El bioeticista también plantea dudas sobre la definición de los criterios clínicos en la ley: “La norma habla de enfermedades incurables y condiciones de salud irreversibles. Esas categorías son demasiado amplias y podrían incluir también la vejez o la discapacidad. Así se corre el riesgo de discriminar las vidas más frágiles, creando una jerarquía implícita entre existencias dignas e indignas de ser vividas”.

Velazco, por su parte, defiende la decisión del legislador de no enumerar enfermedades específicas, subrayando que “si la ley nombrara patologías concretas, dejaría afuera a quienes sufren enfermedades raras o poco conocidas. La intención es que abarque a quienes se encuentran en una condición donde la medicina ya no puede intervenir, y que sea la persona, plenamente consciente, quien decida”.

De todos modos, el debate no se cerró con la aprobación del 16 de octubre: ahora será el Ministerio de Salud Pública el encargado de transformar la norma en práctica médica. Esta etapa de reglamentación, explica Velazco, durará 180 días, durante los cuales se deberán “definir los mecanismos prácticos, consultando a los colegios médicos, sindicatos y asociaciones profesionales, para establecer cómo aplicar la ley y qué procedimientos seguir”.

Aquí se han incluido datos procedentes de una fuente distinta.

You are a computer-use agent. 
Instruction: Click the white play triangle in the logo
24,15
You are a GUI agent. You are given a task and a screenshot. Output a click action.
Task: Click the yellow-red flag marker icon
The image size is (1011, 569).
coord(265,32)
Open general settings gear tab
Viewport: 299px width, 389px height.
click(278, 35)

Uno de los puntos aún abiertos es la formación del personal sanitario, que no tiene experiencia directa en procedimientos de eutanasia o suicidio asistido.

“En la ley eso no está contemplado –precisa Velazco–, pero deberá incluirse en la reglamentación. Es un aspecto que abordará el Ministerio de Salud, porque hará falta una formación específica y protocolos claros para acompañar al paciente, evaluar sus condiciones y asegurar que todo se realice de manera ética y segura”.

Para Pastorino, sin embargo, también en este punto persiste una contradicción de fondo: “Ningún médico está formado para matar a un paciente. La vocación médica es curar, no provocar la muerte”.

La reglamentación se espera para abril de 2026 y deberá definir los protocolos, controles y procesos de formación del personal sanitario, buscando un equilibrio entre el derecho a decidir sobre la propia muerte y la responsabilidad colectiva de acompañar a quien sufre.